→ DATA

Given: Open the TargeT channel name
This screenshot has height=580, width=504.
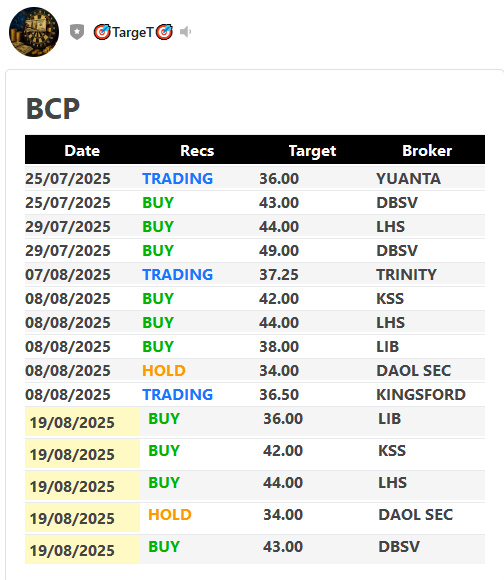Looking at the screenshot, I should tap(133, 32).

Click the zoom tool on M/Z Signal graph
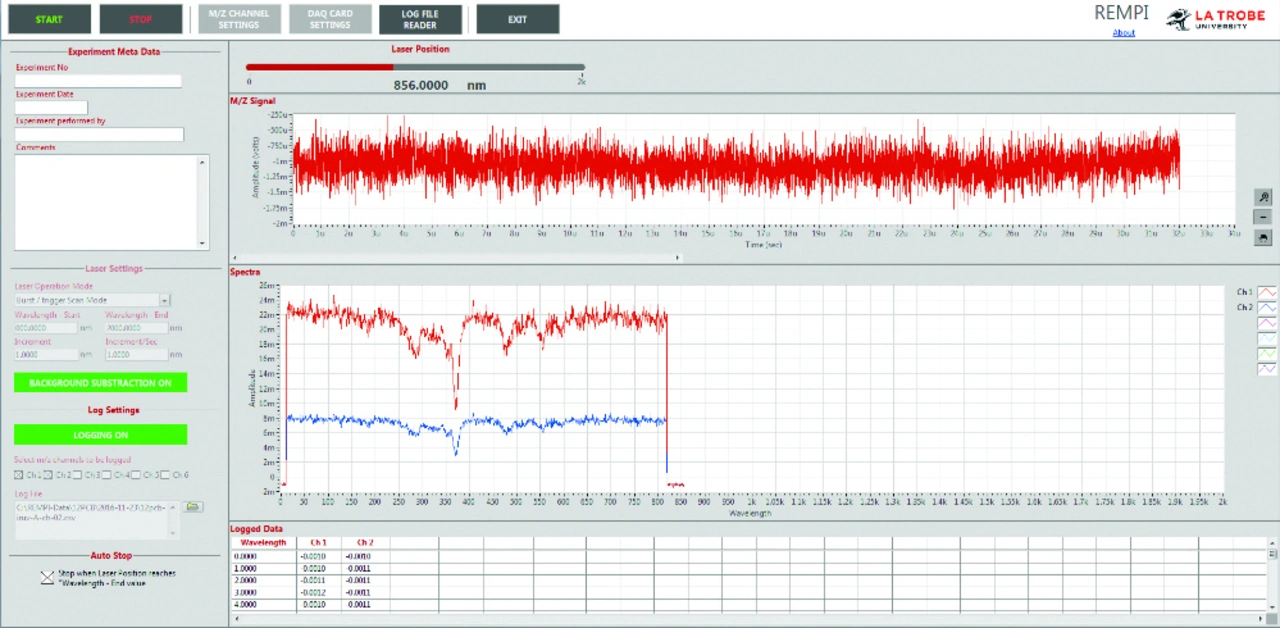1263,198
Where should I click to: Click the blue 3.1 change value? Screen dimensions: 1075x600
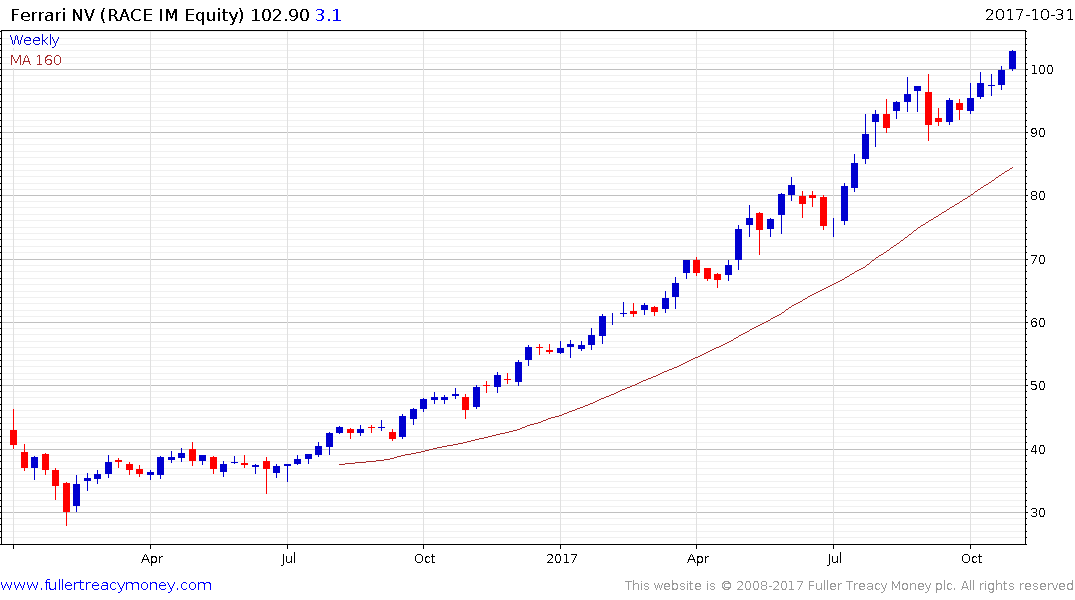(328, 15)

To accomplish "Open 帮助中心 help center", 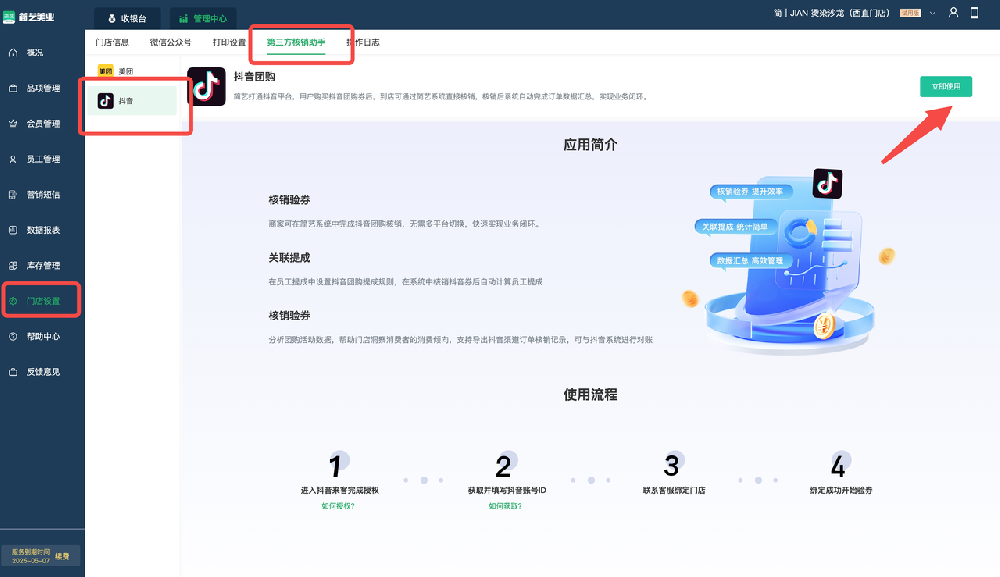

→ EXERCISE REQUIREMENTS
An exact copy of the entries above, with no pictures, is the required answer.

→ RESPONSE TO THIS EXERCISE
Given: Open the TargeT channel name
This screenshot has height=580, width=504.
Looking at the screenshot, I should tap(133, 32).

Click the zoom tool on M/Z Signal graph
1263,198
Where should I click to: Click the blue 3.1 change value? Screen dimensions: 1075x600
(328, 15)

To accomplish "Open 帮助中心 help center", 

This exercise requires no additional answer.